[Date Prev][Date Next][Thread Prev][Thread Next][Date Index][Thread Index]

Re: [Condor-users] checkpointing in windows

On Fri, Feb 24, 2006 at 09:15:33AM +0000, Matt Hope wrote:
> On 2/23/06, Kerbel, Kit <kkerbel@xxxxxxxxxxxxxxx> wrote:
> > Does anyone know a timeline for when checkpointing might be possible in
> > windows...as it is a bit useless to me for my purposes as is...the cluster
> > could work for 2 weeks straight, crash and the lose all work that was done.
> > Any ideas are more than welcome.
> I am not a member of the condor development team but :
> Given how complex this is don't expect it any time soon (how I would
> love to be proved wrong on this!), indeed I would be tempted to say
> that, unless you are capable of supplying serious amounts of funding
> (or have some body which is willing to do it) then ice skating to work
> will be the devil's way of avoiding fuel price rises before windows
> gets a proper standard universe.

UNIX-style checkpointing (relinking with a new C library) isn't 
likely anytime soon.
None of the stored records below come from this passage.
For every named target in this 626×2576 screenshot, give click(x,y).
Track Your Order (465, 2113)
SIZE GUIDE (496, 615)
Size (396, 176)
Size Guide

What we're more likely to get in place before that
is stronger support for Virtual Machines, ala Xen/VMWare/VirtualPC. 
In that case, you'd just checkpoint the whole VM, and you can migrate
between "Linux" and "Windows" machine with no big deal. (Nearly anything
that won't work in such a checkpointing scheme wouldn't work with
UNIX-style checkpointing either). 

I don't know all of the licensing issues with running jobs in a VM
instance of Windows, so it's a little harder than Linux. It's easier
to build Linux VMs as well, since you can make them smaller - maybe
we could run Condor jobs in just a Windows PE virtual machine to make
it smaller too. 

Anyway, 6.8 will have some basic Virtual Machine support, and then
in 6.9 we'll be expanding on it. 


ps we may rename the current "virtual machines" in Condor, since
it's confusing even now, and it might just get worse if 
vm1@xxxxxxxxxxxxxxxxxx is running a VM job... we're still thinking...